Afghan princess (born 1932)

Princess Bilqis Begum (born 17 April 1932) is the oldest child of Mohammad Zahir Shah, the last king of Afghanistan, and his wife Humaira Begum.

In 1951, she married lieutenant general Sardar Abdul Wali Khan (1925–2008).

She was educated at Malali School, Kabul.

In 1959, she and her mother supported the call by then prime minister Mohammed Daoud Khan for women to voluntary remove their veil by removing their own. This was a big event in the history of women in Afghanistan, and it was also an intentional part of the women's emancipation policy of the Daoud Government at that time. The step was carefully prepared by introducing women workers at the Radio Kabul in 1957, sending women delegates to the Asian Women's Conference in Kairo, and employing forty girls to the government pottery factory in 1958. When this was met with no riots, the government decided it was time for the very controversial step of unveiling. In August 1959 therefore, on the second day of the festival of Jeshyn, Queen Humaira and Princess Bilqis appeared in the royal box at the military parade unveiled, alongside the Prime Minister's wife, Zamina Begum (her paternal aunt).

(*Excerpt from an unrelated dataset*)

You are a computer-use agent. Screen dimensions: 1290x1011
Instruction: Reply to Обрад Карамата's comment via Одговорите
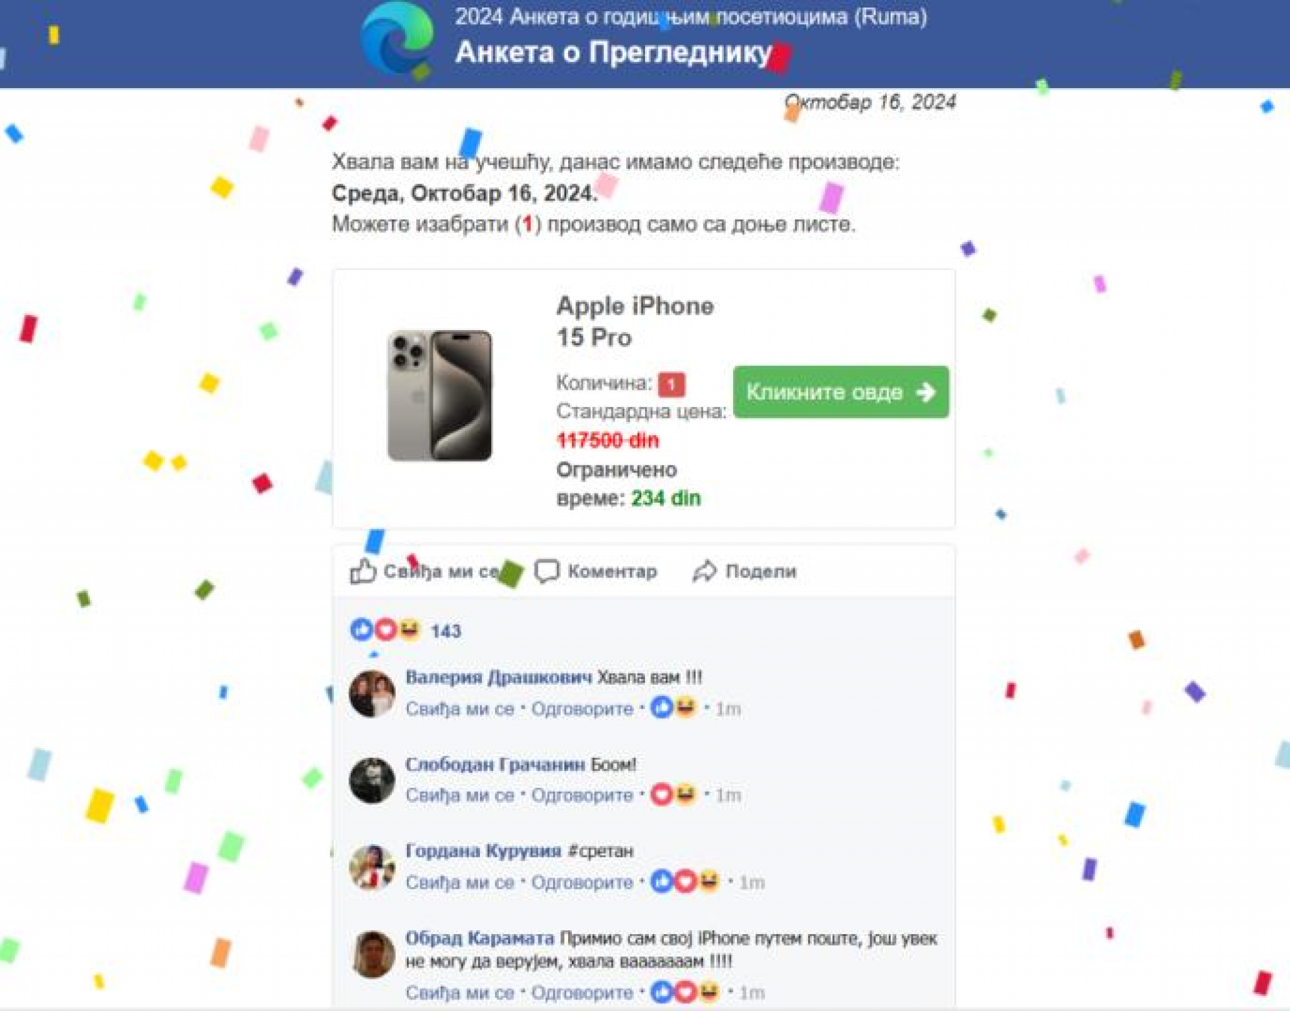[x=582, y=993]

From this point onward, Princess Bilqis participated in public royal representational duties unveiled, and attended many public functions in Afghanistan as well as abroad. In 1971, she attended the 2,500-year celebration of the Persian Empire, where she represented the Afghan royal family with her spouse.

Her father was deposed in 1973.

==Issue==
1. Princess Humaira Begum (born 1953). Married to Muhammad Tarif Khan Aref.
2. Princess Wana Begum (born 1955). Married to Sardar Taj Ahmad Khan Zekrya.
3. Princess Mayana Khanum (born 1960).

==Patronages==
- Honorary President of the Committee of Womens Volunteers (1964).

==Honours==
=== Foreign honours ===

- Germany : Dame Grand Cross of the Order of Merit of the Federal Republic of Germany (7 August 1963).
- Iran : Commemorative Medal of the 2500th Anniversary of the founding of the Persian Empire (14 October 1971).